Bavaria wanted to force the “Explorer Hotel Neuschwanstein” to no longer be allowed to use the name of the castle. Because Bavaria has had this trademark protected by the German Patent and Trademark Office (DPMA).

Judges see no violation of rights

The lawsuit was primarily aimed at the fact that “Neuschwanstein” is not an ancestral place name, but exclusively the name of the fairytale castle that is now run as a museum. The presiding judge, Andreas Müller, spoke of a “fantasy designation conceived for the castle at the end of the 19th century”. Therefore, the Free State’s attorneys argued that the use of “Neuschwanstein” in the hotel’s name was a “corporate identifier violation.”
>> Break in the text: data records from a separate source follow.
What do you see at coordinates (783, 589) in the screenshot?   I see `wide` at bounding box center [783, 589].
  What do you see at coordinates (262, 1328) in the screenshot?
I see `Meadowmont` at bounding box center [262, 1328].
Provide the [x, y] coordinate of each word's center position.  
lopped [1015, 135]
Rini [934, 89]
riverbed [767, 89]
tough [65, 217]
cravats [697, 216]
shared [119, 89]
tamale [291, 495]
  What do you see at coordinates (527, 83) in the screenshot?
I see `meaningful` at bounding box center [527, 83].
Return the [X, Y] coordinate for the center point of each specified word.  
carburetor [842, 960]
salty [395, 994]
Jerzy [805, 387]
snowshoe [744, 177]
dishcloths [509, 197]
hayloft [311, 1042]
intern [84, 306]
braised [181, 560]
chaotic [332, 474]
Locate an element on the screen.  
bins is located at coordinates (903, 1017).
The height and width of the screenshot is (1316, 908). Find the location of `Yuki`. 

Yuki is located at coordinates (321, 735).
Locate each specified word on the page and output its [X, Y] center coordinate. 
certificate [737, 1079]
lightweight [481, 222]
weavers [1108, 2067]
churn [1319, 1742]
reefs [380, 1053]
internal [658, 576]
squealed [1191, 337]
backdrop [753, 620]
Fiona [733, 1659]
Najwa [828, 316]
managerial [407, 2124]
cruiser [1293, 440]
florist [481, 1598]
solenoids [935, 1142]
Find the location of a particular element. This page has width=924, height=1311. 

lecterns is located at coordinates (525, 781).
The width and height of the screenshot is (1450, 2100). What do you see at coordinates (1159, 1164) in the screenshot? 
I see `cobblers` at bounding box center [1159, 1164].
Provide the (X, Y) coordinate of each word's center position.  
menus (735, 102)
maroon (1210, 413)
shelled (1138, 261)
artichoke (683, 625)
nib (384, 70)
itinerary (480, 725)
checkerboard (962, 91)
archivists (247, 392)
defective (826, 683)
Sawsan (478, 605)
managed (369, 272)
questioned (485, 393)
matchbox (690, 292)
However, the judges do not assume that the word “Neuschwanstein” in the hotel name violates the rights of the Free State or the Castle Museum, nor do they see any risk of confusion or misleading hotel guests.

The Senate sees the use of “Neuschwanstein” in the hotel name as “descriptive” and not a violation of a company’s rights, as Müller made clear. In the first instance, the hotel had lost. The name “Neuschwanstein” has been the subject of legal disputes in the past. According to the castle administration, two procedures are still running.